▶ [Problem]:
Reproduce, exactly and in full, only the lines below from the one containing "Toggle the show sub-items checkbox" through the one containing "Click the lock".

▶ [Data under study]:
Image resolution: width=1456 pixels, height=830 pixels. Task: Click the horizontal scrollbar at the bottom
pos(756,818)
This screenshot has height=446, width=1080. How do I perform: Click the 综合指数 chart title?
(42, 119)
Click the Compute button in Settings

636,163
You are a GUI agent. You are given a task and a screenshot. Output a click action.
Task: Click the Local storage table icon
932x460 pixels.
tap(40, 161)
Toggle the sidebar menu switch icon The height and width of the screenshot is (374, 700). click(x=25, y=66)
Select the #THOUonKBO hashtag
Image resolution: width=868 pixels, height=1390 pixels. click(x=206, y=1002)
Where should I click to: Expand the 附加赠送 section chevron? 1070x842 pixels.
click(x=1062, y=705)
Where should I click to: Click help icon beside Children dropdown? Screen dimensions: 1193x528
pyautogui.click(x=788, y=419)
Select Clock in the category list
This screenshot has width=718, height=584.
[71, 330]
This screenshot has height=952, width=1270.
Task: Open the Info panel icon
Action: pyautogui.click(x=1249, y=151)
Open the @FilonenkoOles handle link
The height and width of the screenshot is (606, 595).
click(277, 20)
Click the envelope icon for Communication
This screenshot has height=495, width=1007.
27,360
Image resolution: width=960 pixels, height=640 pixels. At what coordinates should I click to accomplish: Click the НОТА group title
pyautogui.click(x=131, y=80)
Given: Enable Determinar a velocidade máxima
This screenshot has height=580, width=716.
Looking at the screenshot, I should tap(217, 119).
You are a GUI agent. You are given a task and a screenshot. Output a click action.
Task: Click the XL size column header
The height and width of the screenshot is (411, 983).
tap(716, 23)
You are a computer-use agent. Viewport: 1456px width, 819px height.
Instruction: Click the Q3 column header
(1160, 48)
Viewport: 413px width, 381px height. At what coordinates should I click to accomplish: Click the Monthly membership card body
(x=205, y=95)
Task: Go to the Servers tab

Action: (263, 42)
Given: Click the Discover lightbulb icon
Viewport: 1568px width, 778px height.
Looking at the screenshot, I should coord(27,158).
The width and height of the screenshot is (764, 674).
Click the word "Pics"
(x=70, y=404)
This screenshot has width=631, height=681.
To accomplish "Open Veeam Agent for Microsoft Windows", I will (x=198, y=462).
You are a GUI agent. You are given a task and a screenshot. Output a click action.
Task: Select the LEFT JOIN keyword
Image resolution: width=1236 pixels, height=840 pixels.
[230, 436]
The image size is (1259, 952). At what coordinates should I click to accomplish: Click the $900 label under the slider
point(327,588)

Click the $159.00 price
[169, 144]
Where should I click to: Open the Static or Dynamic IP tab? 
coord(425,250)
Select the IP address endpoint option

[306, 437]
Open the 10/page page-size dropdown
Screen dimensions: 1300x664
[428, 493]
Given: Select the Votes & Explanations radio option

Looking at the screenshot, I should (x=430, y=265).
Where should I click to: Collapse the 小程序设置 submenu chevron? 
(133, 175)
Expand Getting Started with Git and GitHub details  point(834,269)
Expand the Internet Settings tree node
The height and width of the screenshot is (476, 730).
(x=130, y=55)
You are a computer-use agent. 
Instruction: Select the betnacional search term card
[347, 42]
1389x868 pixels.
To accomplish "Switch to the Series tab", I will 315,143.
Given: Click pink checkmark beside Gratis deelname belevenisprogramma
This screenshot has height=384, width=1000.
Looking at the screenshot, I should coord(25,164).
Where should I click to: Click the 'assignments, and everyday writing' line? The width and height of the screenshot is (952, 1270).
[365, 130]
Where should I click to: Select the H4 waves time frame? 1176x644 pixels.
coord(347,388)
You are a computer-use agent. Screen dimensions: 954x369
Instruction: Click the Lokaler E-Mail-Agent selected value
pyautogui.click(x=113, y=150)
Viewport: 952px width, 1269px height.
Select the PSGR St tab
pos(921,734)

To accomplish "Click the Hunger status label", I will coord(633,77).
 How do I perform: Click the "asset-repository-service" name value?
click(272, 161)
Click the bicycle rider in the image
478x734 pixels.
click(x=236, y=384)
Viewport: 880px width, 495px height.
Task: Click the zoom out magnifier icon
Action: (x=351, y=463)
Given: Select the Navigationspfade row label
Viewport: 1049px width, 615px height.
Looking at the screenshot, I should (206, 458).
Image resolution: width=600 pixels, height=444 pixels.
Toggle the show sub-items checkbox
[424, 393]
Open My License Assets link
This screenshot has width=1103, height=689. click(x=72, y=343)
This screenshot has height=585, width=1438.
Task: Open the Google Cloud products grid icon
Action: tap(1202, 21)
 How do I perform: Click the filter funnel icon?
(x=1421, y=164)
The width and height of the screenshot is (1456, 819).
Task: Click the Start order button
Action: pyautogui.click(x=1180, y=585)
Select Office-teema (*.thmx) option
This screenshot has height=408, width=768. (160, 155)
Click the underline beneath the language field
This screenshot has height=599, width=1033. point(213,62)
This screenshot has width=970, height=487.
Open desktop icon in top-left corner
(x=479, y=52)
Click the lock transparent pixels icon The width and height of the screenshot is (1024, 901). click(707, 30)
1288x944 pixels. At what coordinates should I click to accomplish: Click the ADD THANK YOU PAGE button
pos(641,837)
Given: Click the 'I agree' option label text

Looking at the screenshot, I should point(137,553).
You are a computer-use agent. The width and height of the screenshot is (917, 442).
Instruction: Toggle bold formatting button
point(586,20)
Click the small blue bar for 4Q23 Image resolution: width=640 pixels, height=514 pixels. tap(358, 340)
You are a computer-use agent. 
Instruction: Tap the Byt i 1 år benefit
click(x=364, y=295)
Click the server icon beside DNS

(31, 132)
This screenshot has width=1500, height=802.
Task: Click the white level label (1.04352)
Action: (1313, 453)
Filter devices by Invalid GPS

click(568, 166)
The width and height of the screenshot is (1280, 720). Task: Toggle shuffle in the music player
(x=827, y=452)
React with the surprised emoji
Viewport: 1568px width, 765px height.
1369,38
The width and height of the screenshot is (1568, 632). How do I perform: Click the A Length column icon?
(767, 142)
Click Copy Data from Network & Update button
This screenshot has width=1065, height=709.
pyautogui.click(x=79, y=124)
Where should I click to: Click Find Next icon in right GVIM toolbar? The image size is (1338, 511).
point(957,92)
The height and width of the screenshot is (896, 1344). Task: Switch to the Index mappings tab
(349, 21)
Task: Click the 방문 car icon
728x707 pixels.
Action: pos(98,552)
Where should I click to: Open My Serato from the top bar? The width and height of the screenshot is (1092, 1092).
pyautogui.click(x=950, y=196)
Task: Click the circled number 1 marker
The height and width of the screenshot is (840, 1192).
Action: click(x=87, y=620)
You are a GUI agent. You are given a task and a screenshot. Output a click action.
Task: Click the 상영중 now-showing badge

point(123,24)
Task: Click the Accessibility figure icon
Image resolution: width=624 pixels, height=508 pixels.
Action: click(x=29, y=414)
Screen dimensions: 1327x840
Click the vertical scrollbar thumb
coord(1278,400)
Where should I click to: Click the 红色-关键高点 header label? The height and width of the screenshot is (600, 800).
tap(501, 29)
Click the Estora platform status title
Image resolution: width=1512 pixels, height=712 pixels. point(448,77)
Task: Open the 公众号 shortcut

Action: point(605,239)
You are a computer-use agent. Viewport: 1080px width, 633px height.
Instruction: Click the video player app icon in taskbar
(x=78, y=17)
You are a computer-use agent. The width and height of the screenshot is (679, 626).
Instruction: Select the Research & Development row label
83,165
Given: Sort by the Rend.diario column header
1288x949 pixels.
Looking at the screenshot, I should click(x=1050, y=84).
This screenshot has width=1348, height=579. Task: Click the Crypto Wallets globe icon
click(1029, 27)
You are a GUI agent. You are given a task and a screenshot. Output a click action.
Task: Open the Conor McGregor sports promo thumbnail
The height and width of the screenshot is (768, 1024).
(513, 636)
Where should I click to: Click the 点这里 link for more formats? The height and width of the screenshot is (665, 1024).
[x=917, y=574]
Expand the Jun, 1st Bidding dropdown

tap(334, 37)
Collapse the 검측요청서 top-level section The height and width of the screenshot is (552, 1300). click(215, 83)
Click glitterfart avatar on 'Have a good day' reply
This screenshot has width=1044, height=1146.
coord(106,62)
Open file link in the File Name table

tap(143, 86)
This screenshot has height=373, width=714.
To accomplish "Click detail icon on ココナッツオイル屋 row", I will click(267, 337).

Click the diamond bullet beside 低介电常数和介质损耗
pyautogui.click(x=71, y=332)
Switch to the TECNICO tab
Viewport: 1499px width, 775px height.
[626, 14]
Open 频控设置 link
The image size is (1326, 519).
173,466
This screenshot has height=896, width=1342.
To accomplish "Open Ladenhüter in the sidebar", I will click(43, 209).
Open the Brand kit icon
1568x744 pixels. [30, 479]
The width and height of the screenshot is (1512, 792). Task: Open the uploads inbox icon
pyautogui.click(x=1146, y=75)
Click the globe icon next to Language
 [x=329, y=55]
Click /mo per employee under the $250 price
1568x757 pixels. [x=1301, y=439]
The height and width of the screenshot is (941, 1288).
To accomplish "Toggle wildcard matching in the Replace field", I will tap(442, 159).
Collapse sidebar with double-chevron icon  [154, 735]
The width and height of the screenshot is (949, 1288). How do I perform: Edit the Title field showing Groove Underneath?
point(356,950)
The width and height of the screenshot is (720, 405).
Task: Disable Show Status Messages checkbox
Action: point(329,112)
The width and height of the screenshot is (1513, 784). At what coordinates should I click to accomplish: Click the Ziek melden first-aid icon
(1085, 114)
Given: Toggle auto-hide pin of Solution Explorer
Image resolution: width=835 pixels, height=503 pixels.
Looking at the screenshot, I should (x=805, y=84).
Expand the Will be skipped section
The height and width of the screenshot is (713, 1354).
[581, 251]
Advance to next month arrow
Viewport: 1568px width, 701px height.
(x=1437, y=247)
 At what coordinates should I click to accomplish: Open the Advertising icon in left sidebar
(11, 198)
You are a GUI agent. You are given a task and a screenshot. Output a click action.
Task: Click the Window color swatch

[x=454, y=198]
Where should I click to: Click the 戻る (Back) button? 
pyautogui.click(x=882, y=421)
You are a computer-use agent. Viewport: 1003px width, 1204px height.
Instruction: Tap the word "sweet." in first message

▶ [Written response]:
Toggle the show sub-items checkbox
[424, 393]
Open My License Assets link
This screenshot has width=1103, height=689. click(x=72, y=343)
This screenshot has height=585, width=1438.
Task: Open the Google Cloud products grid icon
Action: tap(1202, 21)
 How do I perform: Click the filter funnel icon?
(x=1421, y=164)
The width and height of the screenshot is (1456, 819).
Task: Click the Start order button
Action: pyautogui.click(x=1180, y=585)
Select Office-teema (*.thmx) option
This screenshot has height=408, width=768. (160, 155)
Click the underline beneath the language field
This screenshot has height=599, width=1033. point(213,62)
This screenshot has width=970, height=487.
Open desktop icon in top-left corner
(x=479, y=52)
Click the lock transparent pixels icon The width and height of the screenshot is (1024, 901). click(707, 30)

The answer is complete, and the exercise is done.